Une fois sur place, allez, la pêche revient, insufflée par les 50 âmes de tout âge réunies pour l’occasion. On mange délicieusement car on a retrouvé le goût, les bouchons sautent (2 coupes suffisent à l’ivresse), on fait du vélo sous le soleil ardéchois… Et puis… c’est le drame. La rumeur court qu’un petit cousin ne s’est pas levé pour petit-déjeuner le 26. Le voilà qui sort de sa chambre, tout vert. Verdict : GASTRO. Covid, check. Grippe, check. Il en manquait un. Quelques heures plus tard, une autre famille est touchée.

Les huiles essentielles coulent à flots, Ravintsara, Propolis, pépins de pamplemousse, je gobe des vitamines B, C, D, Z je prends tout, je secoue les ampoules de gelée royale, je sniffe de la lavande (inspire-expire). On change de maison et quittons l’Ardèche pour la Drôme - c’était prévu, mais le timing est bon. On fuit la peste qui rend vert et mou.

Le lendemain, Gonz est à terre : fébrile, mal partout. Par « chance », ça ressemble plus à la grippe qu’à Celle-dont-on-ne-veut-surtout-pas-prononcer-le-nom. You shall not pass, sale virus sournois dégoûtant. 24 heures plus tard, il est sur pied, allez, c’était juste un petit coup de froid. On part en balade. Je galère un peu dans la montée, quoi de plus normal après deux virus et les veillées de Fêtes. Au retour, la route en lacets laisse mon estomac perplexe. Inspire-expire. J’hésite entre très faim et envie de vomir. J’opte pour très faim et engloutis un déjeuner à base de purée de patate douce (bannie à tout jamais de ma liste de plats) et autre viande en sauce + entrée bière dessert café au lait… C’est Noël après tout, les repas durent longtemps jusqu’à presque étouffement. Je m’allonge pour une sieste… et me relève en courant. Je passerai le reste de la journée la tête au-dessus des toilettes.

Le soir, entre deux mini gorgées de Coca, j’essaye de me changer les idées en regardant Harry et Meghan raconter leurs déboires, mais ça n’atténue pas la nausée (au contraire). Je commence le dernier Foenkinos, Numéro 2, l’écriture est facile, alors pourquoi je finis par m’ennuyer ? Pourquoi ai-je envie de secouer ce personnage d’éternel second tendance looser ? Un petit yoga Energize avec Tibo pour chasser les mauvaises vibes ? Je ne saurai jamais si je n’ai pas accroché parce que j’étais mal en point ou parce que ce titre - dont le thème de départ était pourtant bien choisi – n’a selon moi pas tenu ses promesses.

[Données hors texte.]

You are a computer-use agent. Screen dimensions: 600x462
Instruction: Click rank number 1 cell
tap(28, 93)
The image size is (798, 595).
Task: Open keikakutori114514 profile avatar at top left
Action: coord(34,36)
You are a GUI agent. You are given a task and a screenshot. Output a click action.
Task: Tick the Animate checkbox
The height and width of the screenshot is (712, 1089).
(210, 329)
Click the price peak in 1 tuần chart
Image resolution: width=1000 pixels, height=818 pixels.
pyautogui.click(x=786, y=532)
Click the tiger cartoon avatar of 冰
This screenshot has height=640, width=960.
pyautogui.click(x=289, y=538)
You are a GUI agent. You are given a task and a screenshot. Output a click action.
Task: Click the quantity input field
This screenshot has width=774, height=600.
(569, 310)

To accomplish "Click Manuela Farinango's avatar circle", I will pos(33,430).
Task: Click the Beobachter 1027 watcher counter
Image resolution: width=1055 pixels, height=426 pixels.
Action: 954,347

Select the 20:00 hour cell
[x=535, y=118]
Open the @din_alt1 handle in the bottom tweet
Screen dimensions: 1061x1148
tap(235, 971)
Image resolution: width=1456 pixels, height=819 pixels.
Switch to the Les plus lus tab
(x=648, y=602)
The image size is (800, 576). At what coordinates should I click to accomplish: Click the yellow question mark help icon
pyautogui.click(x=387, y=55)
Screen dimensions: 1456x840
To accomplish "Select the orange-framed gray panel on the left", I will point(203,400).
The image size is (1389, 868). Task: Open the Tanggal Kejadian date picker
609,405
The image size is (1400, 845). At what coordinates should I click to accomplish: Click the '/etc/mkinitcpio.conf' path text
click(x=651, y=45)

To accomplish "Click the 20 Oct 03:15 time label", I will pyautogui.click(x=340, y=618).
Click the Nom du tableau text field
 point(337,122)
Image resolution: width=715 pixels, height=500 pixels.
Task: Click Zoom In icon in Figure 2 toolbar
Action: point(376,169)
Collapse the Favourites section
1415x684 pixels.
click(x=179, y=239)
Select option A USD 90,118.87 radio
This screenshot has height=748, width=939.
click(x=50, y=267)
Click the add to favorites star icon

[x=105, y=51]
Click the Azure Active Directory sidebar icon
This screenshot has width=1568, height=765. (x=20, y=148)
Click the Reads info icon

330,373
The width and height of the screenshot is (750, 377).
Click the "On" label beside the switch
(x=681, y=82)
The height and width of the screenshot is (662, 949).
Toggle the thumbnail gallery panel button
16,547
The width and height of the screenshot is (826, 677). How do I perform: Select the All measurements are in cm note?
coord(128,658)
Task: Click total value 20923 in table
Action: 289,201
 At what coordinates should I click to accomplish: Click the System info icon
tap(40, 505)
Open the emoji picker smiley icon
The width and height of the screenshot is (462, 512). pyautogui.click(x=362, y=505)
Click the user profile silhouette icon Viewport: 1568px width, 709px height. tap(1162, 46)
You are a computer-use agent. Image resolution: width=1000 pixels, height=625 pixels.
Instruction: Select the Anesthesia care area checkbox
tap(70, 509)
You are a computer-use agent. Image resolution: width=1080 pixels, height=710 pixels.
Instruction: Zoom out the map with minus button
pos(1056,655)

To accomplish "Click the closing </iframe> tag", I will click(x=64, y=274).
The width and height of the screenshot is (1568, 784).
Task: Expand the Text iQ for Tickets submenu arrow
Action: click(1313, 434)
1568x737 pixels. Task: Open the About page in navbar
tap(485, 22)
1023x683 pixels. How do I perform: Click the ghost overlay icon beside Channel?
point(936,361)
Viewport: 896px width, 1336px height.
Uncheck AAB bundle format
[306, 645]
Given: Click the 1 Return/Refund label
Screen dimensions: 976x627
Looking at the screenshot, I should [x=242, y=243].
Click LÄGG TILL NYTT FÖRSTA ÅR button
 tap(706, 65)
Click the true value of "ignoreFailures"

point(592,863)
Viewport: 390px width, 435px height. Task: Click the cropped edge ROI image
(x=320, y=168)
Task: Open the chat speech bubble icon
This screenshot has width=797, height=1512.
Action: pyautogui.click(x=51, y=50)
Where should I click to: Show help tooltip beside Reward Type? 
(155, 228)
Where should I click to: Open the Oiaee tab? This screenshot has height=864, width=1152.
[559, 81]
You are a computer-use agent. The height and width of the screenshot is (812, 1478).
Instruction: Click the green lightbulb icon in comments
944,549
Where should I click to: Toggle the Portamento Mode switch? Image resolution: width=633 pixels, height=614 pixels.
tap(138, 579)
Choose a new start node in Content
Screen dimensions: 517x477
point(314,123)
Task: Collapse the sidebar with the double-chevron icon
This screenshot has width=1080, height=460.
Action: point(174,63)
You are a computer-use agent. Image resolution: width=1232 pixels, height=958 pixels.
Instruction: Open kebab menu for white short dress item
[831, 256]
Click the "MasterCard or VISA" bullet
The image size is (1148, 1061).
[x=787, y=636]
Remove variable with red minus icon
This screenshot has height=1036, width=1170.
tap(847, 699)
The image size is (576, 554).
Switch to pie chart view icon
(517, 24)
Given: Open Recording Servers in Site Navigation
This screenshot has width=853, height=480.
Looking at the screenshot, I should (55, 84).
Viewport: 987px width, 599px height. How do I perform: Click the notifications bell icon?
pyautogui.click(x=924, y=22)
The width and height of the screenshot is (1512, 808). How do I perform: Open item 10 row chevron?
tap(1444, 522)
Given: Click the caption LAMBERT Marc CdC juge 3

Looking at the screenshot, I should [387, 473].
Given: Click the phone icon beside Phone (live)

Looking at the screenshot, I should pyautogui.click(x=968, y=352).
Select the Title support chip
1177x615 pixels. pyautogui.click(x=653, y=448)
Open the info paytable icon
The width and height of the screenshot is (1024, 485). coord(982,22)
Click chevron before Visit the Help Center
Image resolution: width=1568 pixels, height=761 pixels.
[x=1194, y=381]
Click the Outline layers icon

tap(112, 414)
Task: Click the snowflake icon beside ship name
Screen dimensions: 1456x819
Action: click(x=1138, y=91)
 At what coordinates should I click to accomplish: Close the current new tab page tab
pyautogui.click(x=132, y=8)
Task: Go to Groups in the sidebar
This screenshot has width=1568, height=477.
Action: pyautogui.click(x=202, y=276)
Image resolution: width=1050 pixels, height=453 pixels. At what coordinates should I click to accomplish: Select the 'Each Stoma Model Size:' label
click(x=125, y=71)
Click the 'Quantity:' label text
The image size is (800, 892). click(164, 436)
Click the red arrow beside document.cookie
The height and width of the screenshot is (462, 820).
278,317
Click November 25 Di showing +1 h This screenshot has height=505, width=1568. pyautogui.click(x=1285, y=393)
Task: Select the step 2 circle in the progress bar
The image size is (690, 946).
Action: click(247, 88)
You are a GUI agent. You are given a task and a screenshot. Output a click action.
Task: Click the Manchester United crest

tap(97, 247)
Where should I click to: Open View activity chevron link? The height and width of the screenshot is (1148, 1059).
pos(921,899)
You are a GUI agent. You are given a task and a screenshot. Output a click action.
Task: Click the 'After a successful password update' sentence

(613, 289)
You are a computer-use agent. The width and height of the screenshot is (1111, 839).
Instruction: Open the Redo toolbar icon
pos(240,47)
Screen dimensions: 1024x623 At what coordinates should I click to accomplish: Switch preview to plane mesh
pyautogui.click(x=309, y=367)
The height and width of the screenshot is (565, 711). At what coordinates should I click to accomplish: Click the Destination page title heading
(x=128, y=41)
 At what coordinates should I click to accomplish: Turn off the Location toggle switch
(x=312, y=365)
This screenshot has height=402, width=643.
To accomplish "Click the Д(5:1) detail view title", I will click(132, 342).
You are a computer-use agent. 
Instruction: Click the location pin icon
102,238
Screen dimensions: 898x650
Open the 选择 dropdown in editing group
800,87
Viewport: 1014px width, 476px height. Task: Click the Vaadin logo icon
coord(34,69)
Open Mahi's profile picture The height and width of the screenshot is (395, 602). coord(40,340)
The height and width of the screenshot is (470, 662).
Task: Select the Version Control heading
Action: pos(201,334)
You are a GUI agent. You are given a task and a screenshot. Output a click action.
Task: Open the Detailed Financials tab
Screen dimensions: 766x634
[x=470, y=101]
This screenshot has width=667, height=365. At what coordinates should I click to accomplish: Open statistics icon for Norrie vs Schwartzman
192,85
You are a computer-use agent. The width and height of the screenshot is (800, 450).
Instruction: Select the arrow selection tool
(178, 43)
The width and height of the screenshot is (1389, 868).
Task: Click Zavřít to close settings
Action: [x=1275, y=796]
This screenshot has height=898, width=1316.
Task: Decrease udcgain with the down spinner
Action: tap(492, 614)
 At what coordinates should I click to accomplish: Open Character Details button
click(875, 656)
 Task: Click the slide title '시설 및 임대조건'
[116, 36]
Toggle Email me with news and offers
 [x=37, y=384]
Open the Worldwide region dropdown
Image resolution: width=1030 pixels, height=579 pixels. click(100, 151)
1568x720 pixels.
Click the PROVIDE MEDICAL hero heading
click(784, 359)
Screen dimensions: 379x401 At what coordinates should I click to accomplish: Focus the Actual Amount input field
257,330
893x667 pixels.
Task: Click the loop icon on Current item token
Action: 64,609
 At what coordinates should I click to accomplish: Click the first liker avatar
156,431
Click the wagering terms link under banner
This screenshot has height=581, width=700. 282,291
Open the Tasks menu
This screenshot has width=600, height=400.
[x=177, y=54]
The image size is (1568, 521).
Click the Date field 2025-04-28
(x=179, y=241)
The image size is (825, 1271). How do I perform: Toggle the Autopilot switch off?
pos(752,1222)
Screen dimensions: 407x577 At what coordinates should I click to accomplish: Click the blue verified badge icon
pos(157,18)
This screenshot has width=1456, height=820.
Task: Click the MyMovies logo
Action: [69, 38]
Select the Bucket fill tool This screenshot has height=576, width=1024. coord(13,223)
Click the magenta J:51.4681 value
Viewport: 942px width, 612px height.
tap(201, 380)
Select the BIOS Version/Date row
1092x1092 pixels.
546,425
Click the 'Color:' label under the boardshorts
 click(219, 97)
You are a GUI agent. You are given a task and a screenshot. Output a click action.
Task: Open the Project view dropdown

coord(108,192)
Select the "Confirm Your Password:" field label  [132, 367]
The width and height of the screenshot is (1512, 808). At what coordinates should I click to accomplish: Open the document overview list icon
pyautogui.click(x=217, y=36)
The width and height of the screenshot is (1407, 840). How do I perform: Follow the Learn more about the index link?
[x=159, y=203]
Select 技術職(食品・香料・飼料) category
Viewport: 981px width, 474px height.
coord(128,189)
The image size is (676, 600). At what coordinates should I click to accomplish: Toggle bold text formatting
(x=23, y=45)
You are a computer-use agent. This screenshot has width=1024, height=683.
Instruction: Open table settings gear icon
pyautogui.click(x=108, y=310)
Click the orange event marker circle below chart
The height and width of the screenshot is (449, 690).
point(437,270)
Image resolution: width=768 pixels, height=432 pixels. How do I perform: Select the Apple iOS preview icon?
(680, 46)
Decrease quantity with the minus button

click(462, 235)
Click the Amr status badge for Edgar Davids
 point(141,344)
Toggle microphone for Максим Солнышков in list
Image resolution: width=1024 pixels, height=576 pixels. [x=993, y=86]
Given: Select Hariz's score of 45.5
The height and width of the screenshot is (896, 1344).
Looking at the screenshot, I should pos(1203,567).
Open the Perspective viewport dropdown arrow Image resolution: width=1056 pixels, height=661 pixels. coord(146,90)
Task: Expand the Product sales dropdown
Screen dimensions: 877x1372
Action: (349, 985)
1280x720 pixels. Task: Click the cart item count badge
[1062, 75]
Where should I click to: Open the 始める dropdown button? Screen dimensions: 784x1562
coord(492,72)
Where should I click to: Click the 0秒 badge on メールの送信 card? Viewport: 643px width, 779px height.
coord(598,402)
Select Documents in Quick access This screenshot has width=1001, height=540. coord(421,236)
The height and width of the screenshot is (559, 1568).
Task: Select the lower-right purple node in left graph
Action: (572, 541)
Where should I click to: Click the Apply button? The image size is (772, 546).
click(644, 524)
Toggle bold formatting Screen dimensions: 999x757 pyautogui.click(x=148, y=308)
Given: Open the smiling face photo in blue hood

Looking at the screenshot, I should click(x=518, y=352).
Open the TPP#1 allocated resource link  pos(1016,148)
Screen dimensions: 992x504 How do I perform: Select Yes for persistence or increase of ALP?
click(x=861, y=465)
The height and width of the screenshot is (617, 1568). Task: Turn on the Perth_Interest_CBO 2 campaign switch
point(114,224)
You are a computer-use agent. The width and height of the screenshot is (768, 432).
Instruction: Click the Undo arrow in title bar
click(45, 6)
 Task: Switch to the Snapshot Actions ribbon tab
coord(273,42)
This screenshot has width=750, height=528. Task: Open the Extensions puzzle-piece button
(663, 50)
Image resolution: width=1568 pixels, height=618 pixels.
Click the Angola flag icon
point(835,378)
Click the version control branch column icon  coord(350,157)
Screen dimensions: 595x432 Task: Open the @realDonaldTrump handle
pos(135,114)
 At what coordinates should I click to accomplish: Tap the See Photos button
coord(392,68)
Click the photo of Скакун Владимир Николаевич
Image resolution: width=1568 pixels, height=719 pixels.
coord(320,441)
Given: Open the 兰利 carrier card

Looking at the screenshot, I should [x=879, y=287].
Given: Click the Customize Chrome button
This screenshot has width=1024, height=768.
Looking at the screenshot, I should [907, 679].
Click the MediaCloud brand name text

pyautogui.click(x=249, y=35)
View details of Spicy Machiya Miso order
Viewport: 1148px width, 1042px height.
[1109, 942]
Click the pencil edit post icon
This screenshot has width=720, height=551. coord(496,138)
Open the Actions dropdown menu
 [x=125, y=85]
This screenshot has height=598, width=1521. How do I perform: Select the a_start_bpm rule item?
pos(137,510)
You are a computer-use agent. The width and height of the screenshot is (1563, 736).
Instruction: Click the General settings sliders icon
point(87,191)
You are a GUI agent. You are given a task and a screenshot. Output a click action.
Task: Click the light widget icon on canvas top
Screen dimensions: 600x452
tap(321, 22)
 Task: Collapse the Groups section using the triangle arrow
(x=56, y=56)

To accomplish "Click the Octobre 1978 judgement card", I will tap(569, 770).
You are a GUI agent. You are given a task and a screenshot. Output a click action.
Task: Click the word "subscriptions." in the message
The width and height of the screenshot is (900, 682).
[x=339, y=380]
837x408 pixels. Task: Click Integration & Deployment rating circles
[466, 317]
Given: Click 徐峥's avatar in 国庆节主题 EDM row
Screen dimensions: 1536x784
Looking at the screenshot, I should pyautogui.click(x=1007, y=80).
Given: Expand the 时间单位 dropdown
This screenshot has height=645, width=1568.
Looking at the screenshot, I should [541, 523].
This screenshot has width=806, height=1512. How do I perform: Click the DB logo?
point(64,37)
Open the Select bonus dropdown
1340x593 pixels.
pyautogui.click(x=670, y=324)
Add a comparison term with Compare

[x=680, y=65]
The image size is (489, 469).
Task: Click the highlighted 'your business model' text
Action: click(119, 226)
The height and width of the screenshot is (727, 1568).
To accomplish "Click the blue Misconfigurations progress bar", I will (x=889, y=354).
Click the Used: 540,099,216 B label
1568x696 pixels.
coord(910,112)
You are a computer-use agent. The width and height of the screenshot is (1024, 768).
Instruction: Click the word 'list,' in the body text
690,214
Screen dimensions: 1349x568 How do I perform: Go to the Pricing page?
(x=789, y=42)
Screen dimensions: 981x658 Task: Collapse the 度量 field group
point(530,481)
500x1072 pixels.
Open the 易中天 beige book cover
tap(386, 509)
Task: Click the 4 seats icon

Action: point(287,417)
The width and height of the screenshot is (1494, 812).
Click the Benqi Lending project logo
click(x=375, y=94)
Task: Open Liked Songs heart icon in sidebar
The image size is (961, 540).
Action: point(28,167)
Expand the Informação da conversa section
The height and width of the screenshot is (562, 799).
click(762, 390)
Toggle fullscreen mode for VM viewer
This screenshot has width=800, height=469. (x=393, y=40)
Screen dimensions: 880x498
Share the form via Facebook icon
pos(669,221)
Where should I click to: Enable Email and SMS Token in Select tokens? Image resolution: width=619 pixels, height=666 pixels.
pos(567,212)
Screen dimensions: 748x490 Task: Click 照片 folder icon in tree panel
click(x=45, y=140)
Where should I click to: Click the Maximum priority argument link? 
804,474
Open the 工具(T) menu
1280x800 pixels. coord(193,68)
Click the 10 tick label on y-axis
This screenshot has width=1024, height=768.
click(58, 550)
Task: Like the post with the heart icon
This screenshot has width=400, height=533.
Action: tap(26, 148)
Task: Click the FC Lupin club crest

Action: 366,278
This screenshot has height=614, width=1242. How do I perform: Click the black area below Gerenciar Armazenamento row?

On associe souvent un roman à l’état (psychique ou physique) dans lequel on se trouve en le lisant – et à l’endroit où on le lit -, or mes expériences livresques de décembre au fond d’un lit sous trois couvertures m’ont toutes laissé le goût amer du latte post-Covid.

On tombe les masques

Mais tout est bof qui finit bien, de retour à Croissy le 31 pour une fiesta sans microbes : on retrouve les copains expat’, on s’embrasse, on danse, on a 15 ans, on s’échange les clopes et les verres, on se déguise en poubelle, en prisonnier ou en Pervers Noël. Et puis on se couche à pas d’heure parce qu’on a trop dormi ces dernières semaines, et là, le seul besoin vital du 31 décembre c’est celui de ne pas dormir - comme ce slogan collé dans le métro en 2001 pour des vacances de débauche au village du Club Med Jeunes d’Oyyo = « Si tu dors, t’es mort ». J’avais 21 ans à l’époque, et pourtant ça me faisait déjà me sentir vieille… Aujourd’hui j’en ai deux fois plus, et même pas peur de faire une nuit quasi blanche qui finit par un plat de pâtes au gruyère et œufs durs à 5 heures du mat’. Il y a bien un âge où on arrêtera… ou pas !

Conclusion

Le yoga de Tibo fait bâiller. Les virus n’auront eu raison ni de mon Nouvel An ni de mon envie d’écrire. Alors je vous souhaite une année 2023 saine et festive, pleine de romans qui tiennent leurs promesses, d’immunité Robocop, d’énergie (pardon, d’Enerjaïze) et de bâillements empathiques.